_WORK ORDER_. Set down all the records below, word for word.

(Stored data)

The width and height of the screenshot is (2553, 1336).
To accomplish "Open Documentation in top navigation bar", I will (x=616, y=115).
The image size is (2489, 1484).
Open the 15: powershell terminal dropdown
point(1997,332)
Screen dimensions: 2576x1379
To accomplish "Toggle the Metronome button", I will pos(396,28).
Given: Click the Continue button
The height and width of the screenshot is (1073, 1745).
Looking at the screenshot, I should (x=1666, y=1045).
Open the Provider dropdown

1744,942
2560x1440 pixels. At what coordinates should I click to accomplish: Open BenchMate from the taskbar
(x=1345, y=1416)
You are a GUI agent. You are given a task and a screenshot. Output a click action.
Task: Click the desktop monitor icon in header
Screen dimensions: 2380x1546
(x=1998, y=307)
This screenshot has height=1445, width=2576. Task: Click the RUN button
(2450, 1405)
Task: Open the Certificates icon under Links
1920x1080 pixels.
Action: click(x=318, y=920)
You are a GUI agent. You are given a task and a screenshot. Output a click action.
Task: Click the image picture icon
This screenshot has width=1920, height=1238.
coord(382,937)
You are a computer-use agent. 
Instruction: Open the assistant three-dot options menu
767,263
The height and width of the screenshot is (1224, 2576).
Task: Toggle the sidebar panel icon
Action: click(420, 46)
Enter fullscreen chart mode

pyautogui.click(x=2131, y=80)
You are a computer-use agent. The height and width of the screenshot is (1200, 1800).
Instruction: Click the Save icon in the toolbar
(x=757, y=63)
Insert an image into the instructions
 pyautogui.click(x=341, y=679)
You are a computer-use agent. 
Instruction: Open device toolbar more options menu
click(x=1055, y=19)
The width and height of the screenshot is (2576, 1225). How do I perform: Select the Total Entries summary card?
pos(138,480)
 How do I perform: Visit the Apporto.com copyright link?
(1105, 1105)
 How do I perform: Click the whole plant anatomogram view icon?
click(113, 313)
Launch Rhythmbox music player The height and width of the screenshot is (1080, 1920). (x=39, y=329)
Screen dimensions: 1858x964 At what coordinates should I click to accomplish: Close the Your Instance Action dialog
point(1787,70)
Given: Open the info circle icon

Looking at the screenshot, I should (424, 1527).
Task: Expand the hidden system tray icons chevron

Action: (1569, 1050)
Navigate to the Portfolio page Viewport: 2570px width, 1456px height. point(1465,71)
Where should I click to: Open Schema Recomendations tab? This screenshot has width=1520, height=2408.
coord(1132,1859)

_THE COMPLETED TASK_.
The width and height of the screenshot is (2553, 1336).
To accomplish "Open Documentation in top navigation bar", I will (x=616, y=115).
The image size is (2489, 1484).
Open the 15: powershell terminal dropdown
point(1997,332)
Screen dimensions: 2576x1379
To accomplish "Toggle the Metronome button", I will pos(396,28).
Given: Click the Continue button
The height and width of the screenshot is (1073, 1745).
Looking at the screenshot, I should (x=1666, y=1045).
Open the Provider dropdown

1744,942
2560x1440 pixels. At what coordinates should I click to accomplish: Open BenchMate from the taskbar
(x=1345, y=1416)
You are a GUI agent. You are given a task and a screenshot. Output a click action.
Task: Click the desktop monitor icon in header
Screen dimensions: 2380x1546
(x=1998, y=307)
This screenshot has height=1445, width=2576. Task: Click the RUN button
(2450, 1405)
Task: Open the Certificates icon under Links
1920x1080 pixels.
Action: click(x=318, y=920)
You are a GUI agent. You are given a task and a screenshot. Output a click action.
Task: Click the image picture icon
This screenshot has width=1920, height=1238.
coord(382,937)
You are a computer-use agent. 
Instruction: Open the assistant three-dot options menu
767,263
The height and width of the screenshot is (1224, 2576).
Task: Toggle the sidebar panel icon
Action: click(420, 46)
Enter fullscreen chart mode

pyautogui.click(x=2131, y=80)
You are a computer-use agent. The height and width of the screenshot is (1200, 1800).
Instruction: Click the Save icon in the toolbar
(x=757, y=63)
Insert an image into the instructions
 pyautogui.click(x=341, y=679)
You are a computer-use agent. 
Instruction: Open device toolbar more options menu
click(x=1055, y=19)
The width and height of the screenshot is (2576, 1225). How do I perform: Select the Total Entries summary card?
pos(138,480)
 How do I perform: Visit the Apporto.com copyright link?
(1105, 1105)
 How do I perform: Click the whole plant anatomogram view icon?
click(113, 313)
Launch Rhythmbox music player The height and width of the screenshot is (1080, 1920). (x=39, y=329)
Screen dimensions: 1858x964 At what coordinates should I click to accomplish: Close the Your Instance Action dialog
point(1787,70)
Given: Open the info circle icon

Looking at the screenshot, I should (424, 1527).
Task: Expand the hidden system tray icons chevron

Action: (1569, 1050)
Navigate to the Portfolio page Viewport: 2570px width, 1456px height. point(1465,71)
Where should I click to: Open Schema Recomendations tab? This screenshot has width=1520, height=2408.
coord(1132,1859)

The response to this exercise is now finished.